“I haven’t…”
Andy turned his head.
Carol swallowed.
She wasn’t a field agent. She didn’t have the kind of training necessary to simply keep going without losing it. She wasn’t built for this.
“How can I trust you? How do I know you aren’t lying to me? That you are who you say you are? What if you aren’t Andy? What if you’re someone else, and you’re trying to get me to…I don’t know.” She crossed her arms over her chest and leaned against the wall. Andy’s gaze picked her apart.
He turned toward the locked door and produced a key from his pocket. She didn’t watch him open the door, but even that made no sound.
“Come here.” He held out his hand.
She glanced at his palm, then his face.
“I’m not going to show you my murder room, if that’s what you’re wondering,” he said.
“You have a murder room?” Her extremities went cold.
“No, I just figured you thought I did.” One side of his mouth hitched up. “I’ll show you what I can.”
“Fine.” She kept her arms tightly wrapped around herself.
Andy dropped his hand and pushed the door open. He flipped on a light, illuminating what she’d wondered at.
Two folding tables were set up parallel to each other.
“I was wondering where my laptops were.” She eyed the half table of her stuff. Hell, he’d even brought her four-bay cloud storage device.
Andy crossed to a small desk set up against the far wall. The window was blocked by two crates stacked on top of each other. She circled the desk and placed her hand against the cool, plastic crate.
“Is this what you brought me here in?” she asked.
“Yes.”
“I’m shocked I didn’t die.”
“One is lined. You had an oxygen tank.”
It was a wonder she hadn’t peed herself considering how long she’d been out.
Andy bent over a laptop and pecked at the keys.
What could he possibly show her that would prove he was Andy?
“Here,” he said.
She walked around the table to stare at…
“Facebook?”
“This is my youngest brother. Sam.”
“Holy…” She stared at Andy’s face…only younger.
“Before you say this could be a setup…” Andy clicked the trackpad.
Image upon image of Sam and two other men filled the screen. Some with a logo on them. But none with Andy.
“They live in a small rural town. If someone found out my name, they wouldn’t be hard to find. I’m dead to them. Besides, they wouldn’t give two shits about me.”
Why would he show her this? If she knew, if she wanted to do something with the knowledge, these people were leverage. Even if they didn’t care about Andy, he cared about them. He was keeping tabs on them.
“Sam could be you.” She leaned forward and toggled to an image of three men.
Two other men had their arms slung around Sam’s shoulders. He had deep eyes, kinder than Andy’s. The man on the left had the same hair, but his eyes were lighter. He was paler. The third man was fair-haired but shared the dark eyes. There was some blood relation between them. Was he trying to show her he was still the man he’d made himself out to be? That it wasn’t all a lie? Parts of it were true? Her naive heart fluttered despite her better sense telling it to stay down. This man would crush her.
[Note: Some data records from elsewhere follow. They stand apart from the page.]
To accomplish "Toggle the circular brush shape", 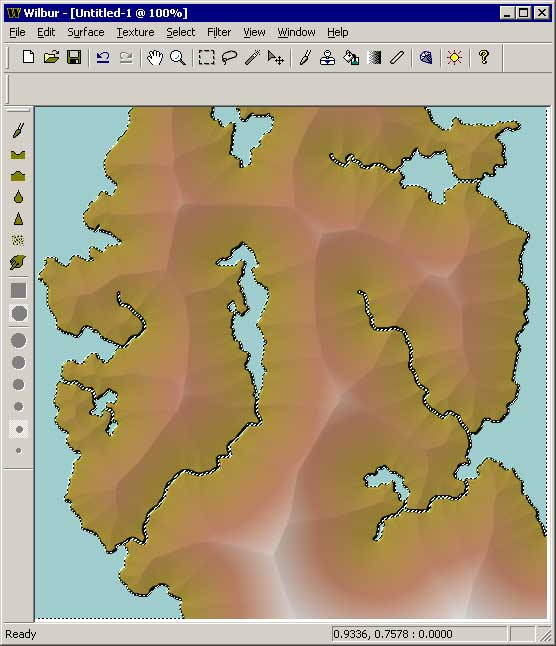I will [x=19, y=314].
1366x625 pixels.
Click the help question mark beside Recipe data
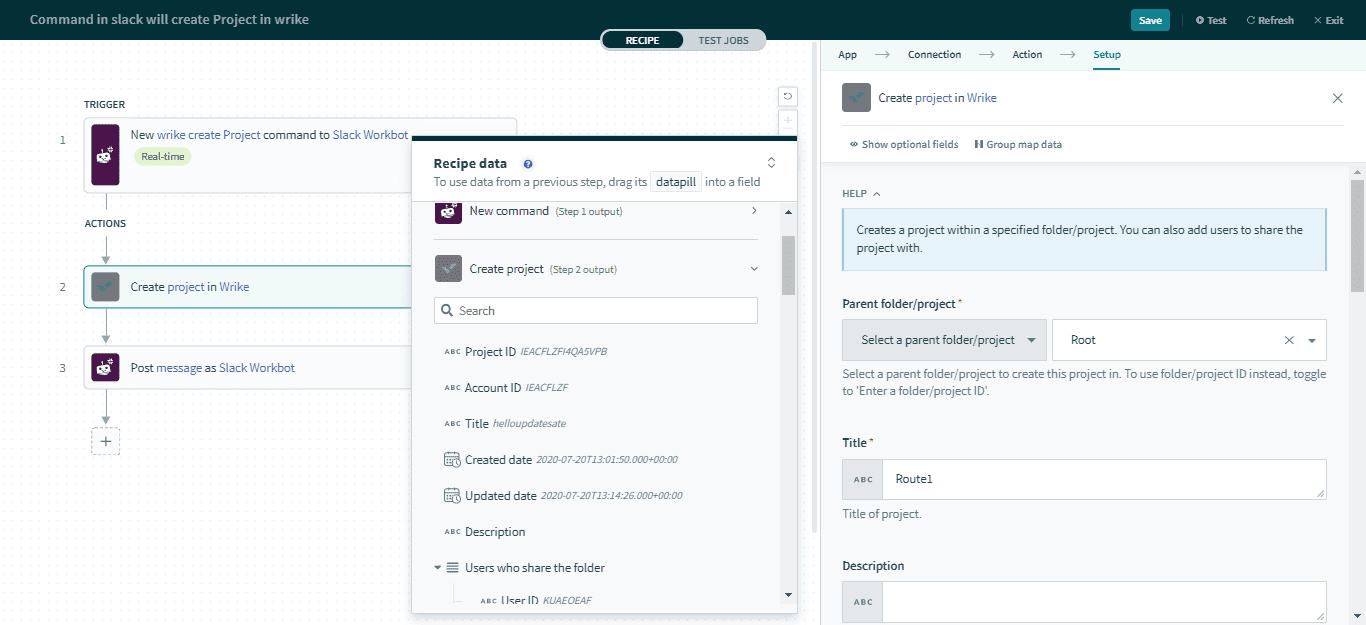click(x=528, y=163)
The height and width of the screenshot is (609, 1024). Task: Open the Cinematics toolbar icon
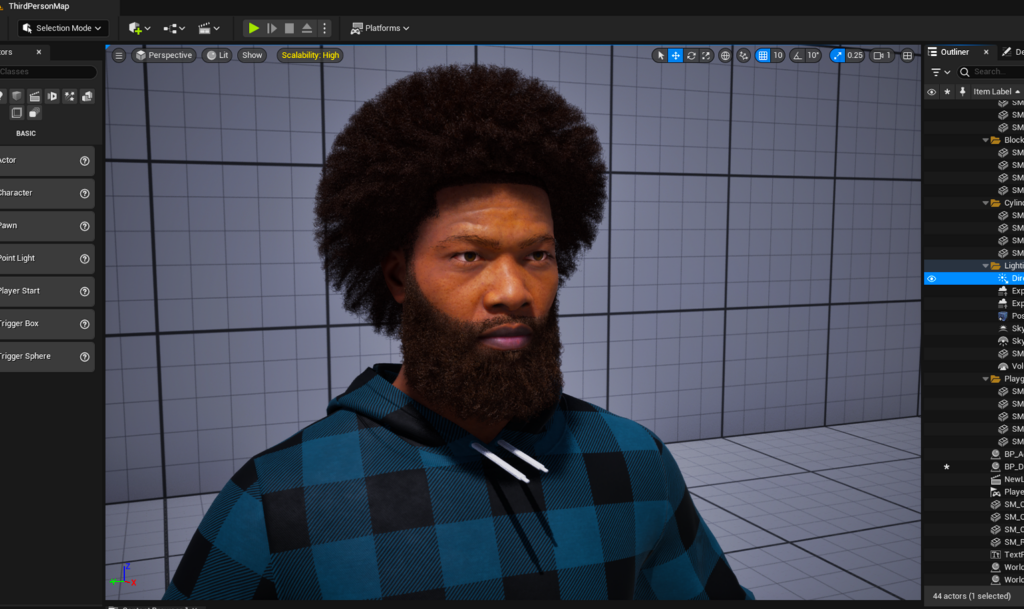[x=204, y=28]
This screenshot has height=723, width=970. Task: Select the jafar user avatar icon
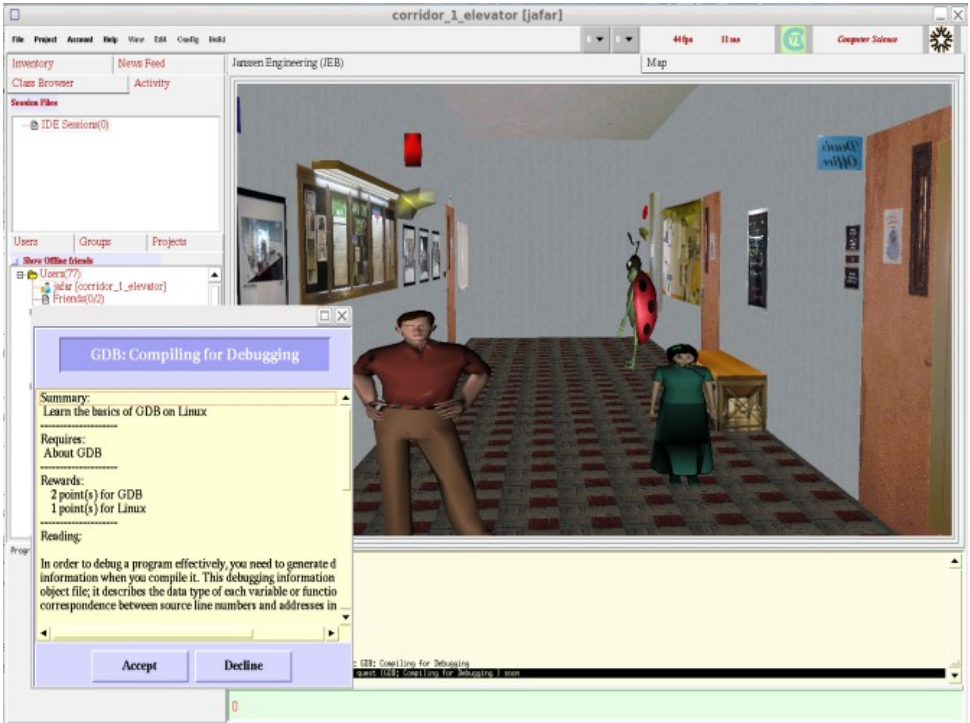45,287
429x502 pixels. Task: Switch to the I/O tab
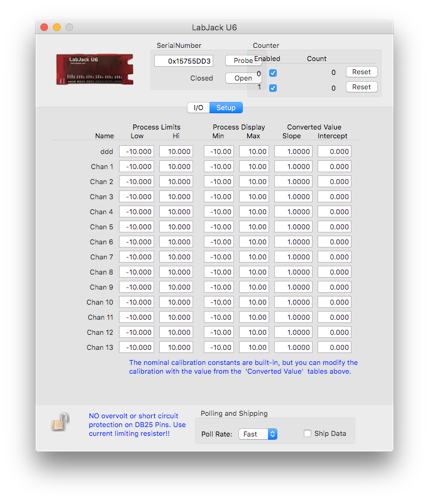pyautogui.click(x=198, y=108)
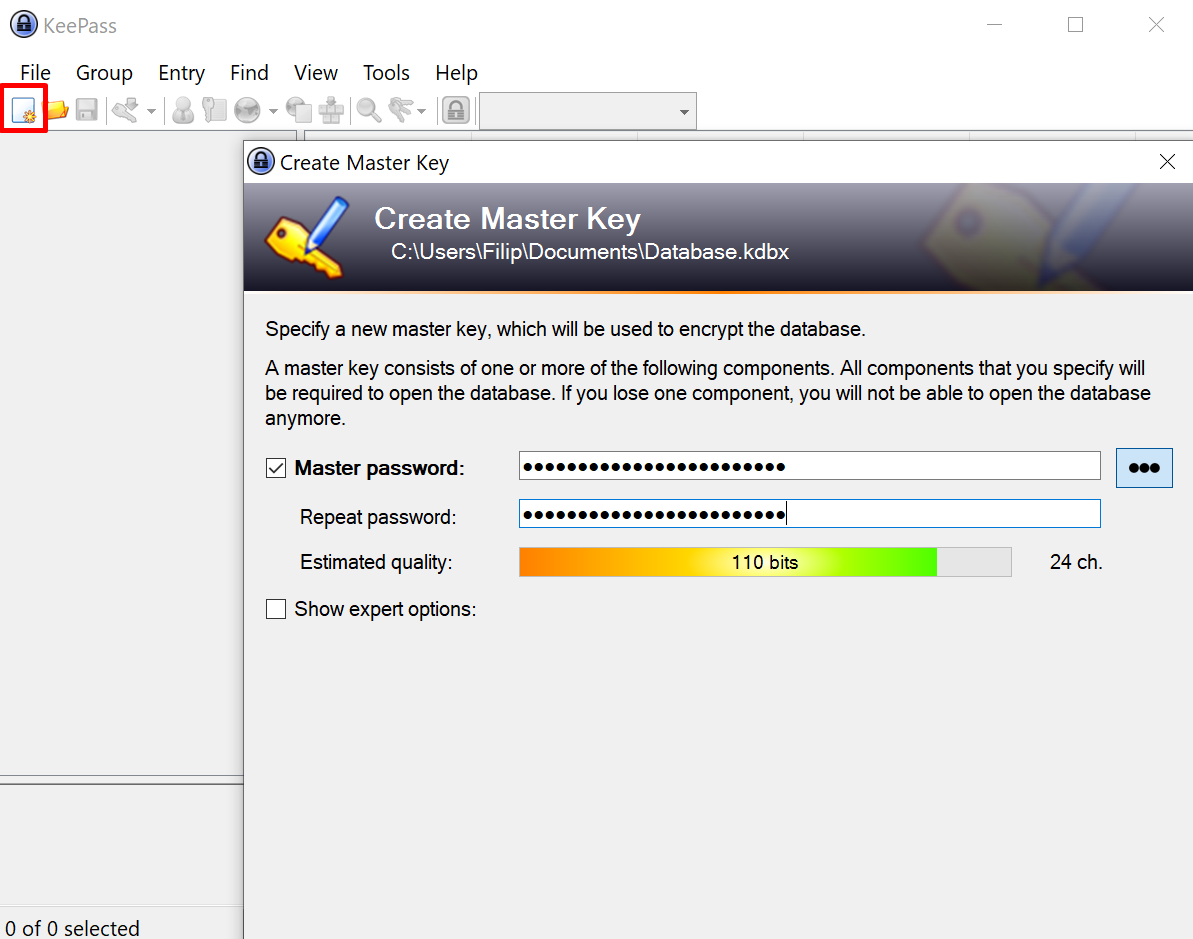
Task: Enable Show expert options checkbox
Action: click(x=276, y=609)
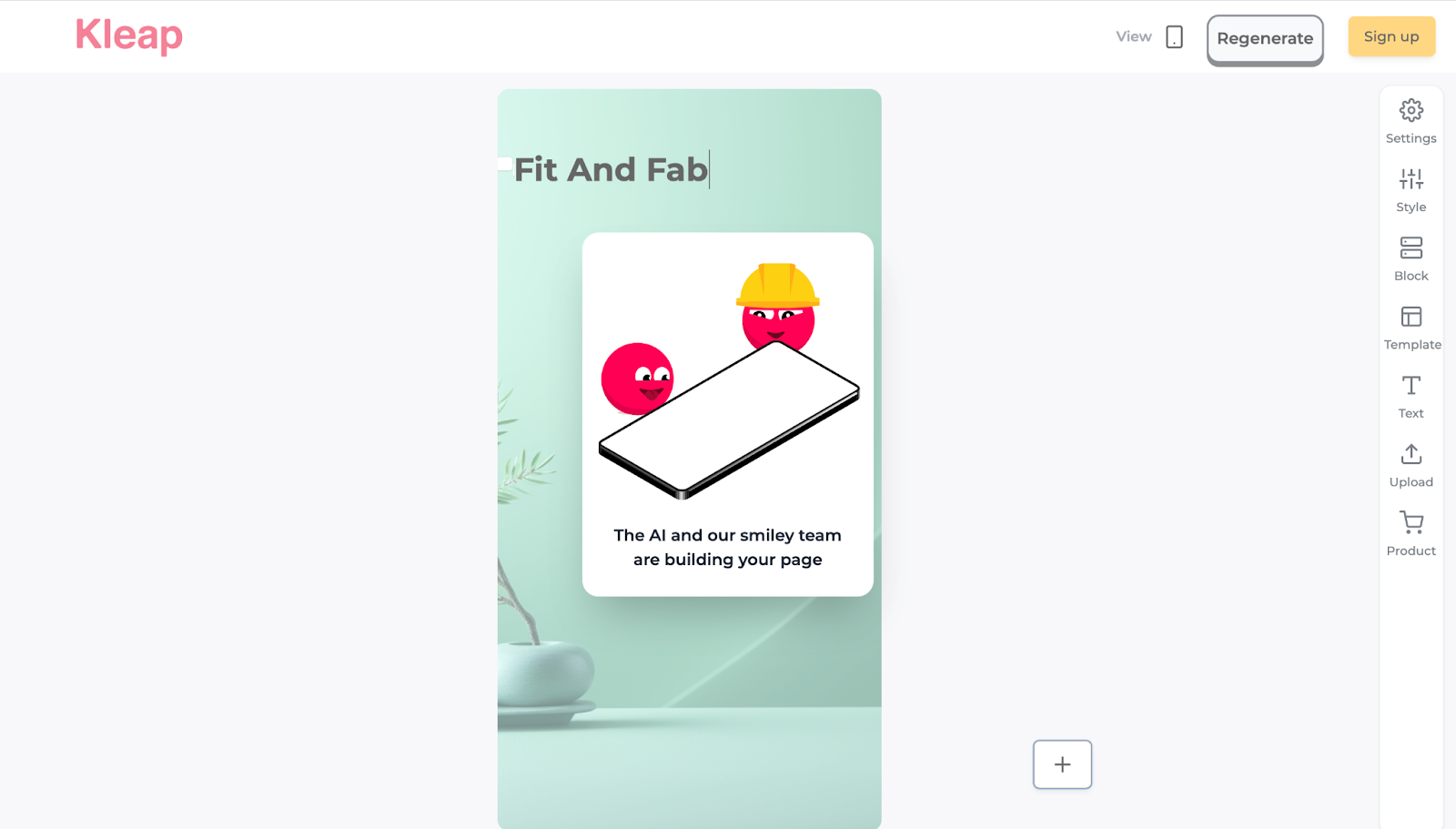The width and height of the screenshot is (1456, 829).
Task: Click the hard-hat smiley character
Action: pos(778,306)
“The other two?” she asked.
“My brothers. Jacob on the left. Erick on the right.”
“Why?” She glanced at Andy. “Why show me this?”
“I took something from you that made you feel safe. Now I’m giving you something I don’t want to. Their existence makes me weak, but…they’re my family. I’m stuck with them. They might not be good people, per se, but they’re mine.”
He wasn’t the man she’d hoped he was. That part of her wanted to hang on to. He was a spy. An assassin. Her kidnapper. He wasn’t anything to her.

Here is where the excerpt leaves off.